Each line below must be printed exactly as it stands.

--------------------

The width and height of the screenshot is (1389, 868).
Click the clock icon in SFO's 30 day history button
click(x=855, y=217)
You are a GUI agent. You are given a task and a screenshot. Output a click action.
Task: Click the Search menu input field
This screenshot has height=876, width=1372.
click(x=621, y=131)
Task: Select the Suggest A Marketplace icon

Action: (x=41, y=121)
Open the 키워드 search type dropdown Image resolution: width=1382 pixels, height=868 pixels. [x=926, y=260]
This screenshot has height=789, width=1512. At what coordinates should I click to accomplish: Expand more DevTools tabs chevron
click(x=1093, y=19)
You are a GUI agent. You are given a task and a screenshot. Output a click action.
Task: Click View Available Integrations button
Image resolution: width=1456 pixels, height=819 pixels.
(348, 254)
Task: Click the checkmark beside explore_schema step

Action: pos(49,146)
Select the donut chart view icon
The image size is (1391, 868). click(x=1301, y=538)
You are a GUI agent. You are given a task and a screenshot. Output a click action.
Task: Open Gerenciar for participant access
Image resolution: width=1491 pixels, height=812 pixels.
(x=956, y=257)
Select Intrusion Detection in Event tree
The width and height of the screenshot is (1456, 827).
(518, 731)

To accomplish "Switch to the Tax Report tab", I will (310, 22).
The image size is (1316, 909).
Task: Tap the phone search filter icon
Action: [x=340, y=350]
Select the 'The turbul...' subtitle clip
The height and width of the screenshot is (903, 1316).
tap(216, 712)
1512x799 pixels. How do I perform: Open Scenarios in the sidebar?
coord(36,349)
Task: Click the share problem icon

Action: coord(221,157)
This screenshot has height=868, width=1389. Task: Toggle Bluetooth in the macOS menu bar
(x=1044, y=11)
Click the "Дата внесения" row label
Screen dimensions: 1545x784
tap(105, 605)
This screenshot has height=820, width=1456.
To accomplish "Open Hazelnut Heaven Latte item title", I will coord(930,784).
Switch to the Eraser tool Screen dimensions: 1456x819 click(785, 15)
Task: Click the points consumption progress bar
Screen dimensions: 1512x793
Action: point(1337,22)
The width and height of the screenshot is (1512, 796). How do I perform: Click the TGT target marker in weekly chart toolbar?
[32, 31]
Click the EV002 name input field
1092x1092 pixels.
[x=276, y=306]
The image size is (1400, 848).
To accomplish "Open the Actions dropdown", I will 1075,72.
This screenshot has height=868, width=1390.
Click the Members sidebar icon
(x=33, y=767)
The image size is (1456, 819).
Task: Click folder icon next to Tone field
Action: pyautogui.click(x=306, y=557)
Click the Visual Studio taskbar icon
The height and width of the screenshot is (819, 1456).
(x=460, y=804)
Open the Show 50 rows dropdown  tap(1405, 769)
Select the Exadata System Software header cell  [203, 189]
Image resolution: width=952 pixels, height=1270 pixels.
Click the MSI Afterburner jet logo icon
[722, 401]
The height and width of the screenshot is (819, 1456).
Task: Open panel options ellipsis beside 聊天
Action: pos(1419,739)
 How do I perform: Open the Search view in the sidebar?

--------------------

Answer below ::
The width and height of the screenshot is (1389, 868).
Click the clock icon in SFO's 30 day history button
click(x=855, y=217)
You are a GUI agent. You are given a task and a screenshot. Output a click action.
Task: Click the Search menu input field
This screenshot has height=876, width=1372.
click(x=621, y=131)
Task: Select the Suggest A Marketplace icon

Action: (x=41, y=121)
Open the 키워드 search type dropdown Image resolution: width=1382 pixels, height=868 pixels. [x=926, y=260]
This screenshot has height=789, width=1512. At what coordinates should I click to accomplish: Expand more DevTools tabs chevron
click(x=1093, y=19)
You are a GUI agent. You are given a task and a screenshot. Output a click action.
Task: Click View Available Integrations button
Image resolution: width=1456 pixels, height=819 pixels.
(348, 254)
Task: Click the checkmark beside explore_schema step

Action: pos(49,146)
Select the donut chart view icon
The image size is (1391, 868). click(x=1301, y=538)
You are a GUI agent. You are given a task and a screenshot. Output a click action.
Task: Open Gerenciar for participant access
Image resolution: width=1491 pixels, height=812 pixels.
(x=956, y=257)
Select Intrusion Detection in Event tree
The width and height of the screenshot is (1456, 827).
(518, 731)

To accomplish "Switch to the Tax Report tab", I will (310, 22).
The image size is (1316, 909).
Task: Tap the phone search filter icon
Action: [x=340, y=350]
Select the 'The turbul...' subtitle clip
The height and width of the screenshot is (903, 1316).
tap(216, 712)
1512x799 pixels. How do I perform: Open Scenarios in the sidebar?
coord(36,349)
Task: Click the share problem icon

Action: coord(221,157)
This screenshot has height=868, width=1389. Task: Toggle Bluetooth in the macOS menu bar
(x=1044, y=11)
Click the "Дата внесения" row label
Screen dimensions: 1545x784
tap(105, 605)
This screenshot has height=820, width=1456.
To accomplish "Open Hazelnut Heaven Latte item title", I will coord(930,784).
Switch to the Eraser tool Screen dimensions: 1456x819 click(785, 15)
Task: Click the points consumption progress bar
Screen dimensions: 1512x793
Action: point(1337,22)
The width and height of the screenshot is (1512, 796). How do I perform: Click the TGT target marker in weekly chart toolbar?
[32, 31]
Click the EV002 name input field
1092x1092 pixels.
[x=276, y=306]
The image size is (1400, 848).
To accomplish "Open the Actions dropdown", I will 1075,72.
This screenshot has height=868, width=1390.
Click the Members sidebar icon
(x=33, y=767)
The image size is (1456, 819).
Task: Click folder icon next to Tone field
Action: pyautogui.click(x=306, y=557)
Click the Visual Studio taskbar icon
The height and width of the screenshot is (819, 1456).
(x=460, y=804)
Open the Show 50 rows dropdown  tap(1405, 769)
Select the Exadata System Software header cell  [203, 189]
Image resolution: width=952 pixels, height=1270 pixels.
Click the MSI Afterburner jet logo icon
[722, 401]
The height and width of the screenshot is (819, 1456).
Task: Open panel options ellipsis beside 聊天
Action: pos(1419,739)
 How do I perform: Open the Search view in the sidebar?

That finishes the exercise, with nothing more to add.